■ Exercise tasks:
1. In one to three sentences, explain why the article on managing information assets says defining the Retention and Deletion phases is harder for many companies than defining Creation and Access.
2. Carry on the article on managing information assets, starting right after its final sentence.

■ Page:

·····

Managing your organization's (information) assets.
Many vendors, industry and end-user groups, and standards organizations are currently defining the mindset for managing information and refining the concepts that make up information lifecycle management. Leading the charge is the Data Management Forum of the Storage Networking Industry Association (SNIA). This group brings together participants from the end-user community, as well as storage and information management software vendors, and other records management organizations like the Association of Records Managers and Administrators International (ARMA). The end result of their efforts will be a standard framework within which all information management concepts converge. But, as with any standard, it will be some time before it's fully fleshed out, reviewed and revised, agreed upon, widely accepted and adopted as a standard, and integrated into software tools. And once it becomes a widely-accepted standard, experience suggests that many vendors will add their own individual nuances, much as has occurred within open systems technologies. But the need for a standard is undeniable: end-users are demanding it, businesses can't function without it, and the industry can't sustain the lingering confusion any longer.
Even with the adoption of such a standard, however, individual organizations will still need to understand the four basic phases of information metamorphosis as they apply to their own corporate and customer data. Only once the information creation, access, retention, and deletion phases have been outlined, documented, and communicated, and the transition between each phase identified, can an organization choose the appropriate storage technology, software, and operational processes for its short- and long-term information storage needs. Each type of information in each phase has varying service and operating level requirements because of differences in usage patterns. Each also supports different business requirements. These requirements dictate the business- and compliance-driven long-term storage, disaster recovery, and restore requirements, which in turn dictate the appropriate ITIL best practices and the optimal logical and physical storage structures.
Developing a "CARD" (Creation-Access-Retention-Deletion) Mindset
Creation and Access are usually pretty clear cut; most organizations know (or should know) why information is created and why and by whom it is supposed to be accessed. But, understanding or defining Retention and Deletion requirements can be a Rorschach test for many companies, as some regulations leave them up to organizational policy. Some organizations have a "retain forever" policy, while some have stringent destruction requirements. A policy at either end of the spectrum is taxing for a storage or IT administrator, as well as for the legal department and other groups that may need to locate information on demand within a certain time frame.
Clarifying all four phases is best done by starting at the beginning, and understanding all the variables"--the "who, what, where, when, why, and how"--of the creation phase for all information. Understanding these facts is essential to successfully calculating the value of each type of data and, therefore, its appropriate treatment. Unfortunately, value can't simply be "calculated." However, in order to accurately prioritize each type of information, it is imperative to assign a relative value to it, through careful consideration of the above-mentioned variables.
Accurately prioritizing data also requires the assignment of ownership and accountability. These are usually application-or business-unit based. Generally, when information is dynamic or "fresh", its associated "value" is perceived to be higher than when it becomes static or reference information. Aside from its internal value to the organization, external regulations can impute a value of their own. For any piece of information, your organization must decide what fiscal, legal, historical, and administrative requirements it fulfills.

·····

■ Data extract:
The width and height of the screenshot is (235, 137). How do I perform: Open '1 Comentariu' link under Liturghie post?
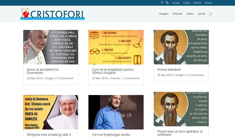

·····

■ Results for each task:
1. Creation and Access are usually clear cut, because most organizations know why information is created and why and by whom it is accessed. Retention and Deletion requirements are harder to pin down because some regulations leave them up to organizational policy, which turns defining them into a Rorschach test for many companies.

2.
Once the business value of the data has been determined, it is possible to make prudent, strategic decisions about the amount of investment that can and must be made in its handling throughout all four phases. For example, compliance regulations can dictate requirements for performance, recoverability, and number of available copies. Regulatory requirements, combined with business requirements, can then be translated into policies, procedures, and technologies, the cost of which is weighed against the requirements. The actual cost of information management encompasses many variables, including physical storage, hardware and software management, liability, not to mention the personnel resources involved through all four phases. For every primary byte of data stored, there is a multiplier attached as a result of multiple "touches" to the information and multiple copies that may exist. At some point this multiplier may become exponential and often unmanageable as a result of replicated copies on disk or tape. Reducing this multiplier is the argument behind ILM.
During the access phase, value, importance, security, encryption and recoverability requirements most likely will not change. However, it is frequency of access that dictates physical or logical location. During the access period, the performance requirements usually change, which may require a change of platform or location from where the information was first created. But the application will still need to locate the information. This is where ILM fits into tiered storage. The decision point comes to, "At what exact point (time, value or usage) does the information transition from active to inactive or from temporary to permanent or from dynamic to static, and how is that determination made?" The access period can extend well into the retention period, which can be for decades, hence, the question of long-term storage on disk versus tape. The options for storage protocols and applications for information access are becoming more abundant, but also more diverse. As much as the variety of possibilities offers, it complicates storage and information management; hence, the focus on standards. In turn, such technologies are not always easily integrated into the infrastructure. For example, as storage converges more towards the IP network, security and accessibility are becoming even more complicated.
This is one of the more difficult phases that many organizations struggle with. How long must information be kept? In some industry-verticals subject to specific regulatory guidelines, such as healthcare and finance, it's pretty clear. But the onslaught of other "general" corporate regulations, as well as pending national privacy legislation will affect technology and process decisions for the long term. Every user group or application owner is going to feel that their information is "the most important" to the organization until they see the price tag. So who is the final arbiter? Is it legal, finance, or the information-owner? Having the ability to store and find the needle in the haystack is what standards-based storage organizations, and the storage industry, are striving for. Everyone wants the elusive, all-encompassing index/search/find/retrieve engine.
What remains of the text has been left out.